Giovanni Paolo II ha evidenziato più volte la necessità di chiarire i fondamenti teologici e antropologici della vocazione cristiana degli sposi, di esporne le ragioni più profonde e di ordinarne meglio i principi fondamentali. Alla base dello studio illustrato in questo volume vi è l’ ”indicativo vincolante” proposto dal papa: “Famiglia, diventa ciò che sei”.
Partendo sia dalla prospettiva di una rinnovata teologia del matrimonio sia dalla proposta di una nuova etica coniugale, l’autore sviluppa il suo discorso intorno a tre presupposti: amore, sessualità e sacramento. Da essi derivano conseguenze di grande rilievo.

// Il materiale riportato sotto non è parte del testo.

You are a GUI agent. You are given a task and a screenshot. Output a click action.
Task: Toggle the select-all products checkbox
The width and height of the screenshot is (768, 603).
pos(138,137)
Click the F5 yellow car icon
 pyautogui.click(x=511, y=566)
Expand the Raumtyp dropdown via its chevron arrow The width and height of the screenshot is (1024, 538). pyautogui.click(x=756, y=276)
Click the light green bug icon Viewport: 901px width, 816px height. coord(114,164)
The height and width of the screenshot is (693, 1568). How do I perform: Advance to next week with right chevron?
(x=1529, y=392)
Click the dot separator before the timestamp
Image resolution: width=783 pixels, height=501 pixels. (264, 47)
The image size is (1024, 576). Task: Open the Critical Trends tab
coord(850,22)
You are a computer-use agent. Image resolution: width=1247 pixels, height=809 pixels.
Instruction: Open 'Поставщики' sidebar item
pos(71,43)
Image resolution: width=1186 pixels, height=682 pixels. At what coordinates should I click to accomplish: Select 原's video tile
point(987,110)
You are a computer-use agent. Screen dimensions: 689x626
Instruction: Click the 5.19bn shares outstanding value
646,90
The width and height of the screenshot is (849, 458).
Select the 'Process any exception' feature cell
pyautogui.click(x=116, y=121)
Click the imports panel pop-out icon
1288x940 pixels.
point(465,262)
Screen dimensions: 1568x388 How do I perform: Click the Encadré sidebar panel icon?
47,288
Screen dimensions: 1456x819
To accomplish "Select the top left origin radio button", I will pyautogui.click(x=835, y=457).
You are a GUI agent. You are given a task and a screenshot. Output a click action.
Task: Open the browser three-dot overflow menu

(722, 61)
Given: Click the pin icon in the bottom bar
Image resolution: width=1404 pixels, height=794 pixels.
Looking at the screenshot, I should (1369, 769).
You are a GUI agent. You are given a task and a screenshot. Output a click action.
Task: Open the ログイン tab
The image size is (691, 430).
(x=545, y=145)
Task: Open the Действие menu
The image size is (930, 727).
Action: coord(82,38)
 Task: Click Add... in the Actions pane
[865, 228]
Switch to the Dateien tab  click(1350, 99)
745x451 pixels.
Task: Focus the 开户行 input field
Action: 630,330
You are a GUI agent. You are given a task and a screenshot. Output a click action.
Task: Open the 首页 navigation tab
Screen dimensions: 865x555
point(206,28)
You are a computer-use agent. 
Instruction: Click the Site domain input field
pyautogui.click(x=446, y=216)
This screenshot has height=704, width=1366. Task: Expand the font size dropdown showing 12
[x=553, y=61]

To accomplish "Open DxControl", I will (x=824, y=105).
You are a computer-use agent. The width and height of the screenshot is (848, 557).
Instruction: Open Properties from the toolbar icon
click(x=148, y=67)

Si corregge innanzitutto una cultura dell’ “uno” e si impone quindi un rinnovamento che vada oltre il semplice cambiamento di vocabolario o di formule; si rivedono alcune categorie che ormai non trovano riscontro nel pensiero moderno; si indica una diversa visione dell’uomo, come pure del suo atteggiamento nei confronti della vita e della società.
Ne emerge un quadro armonico in cui la coppia è invitata a scoprire non solo la sua identità, ma anche la sua missione, cioè non solo “ciò che essa è” ma anche “ciò che può e deve fare”.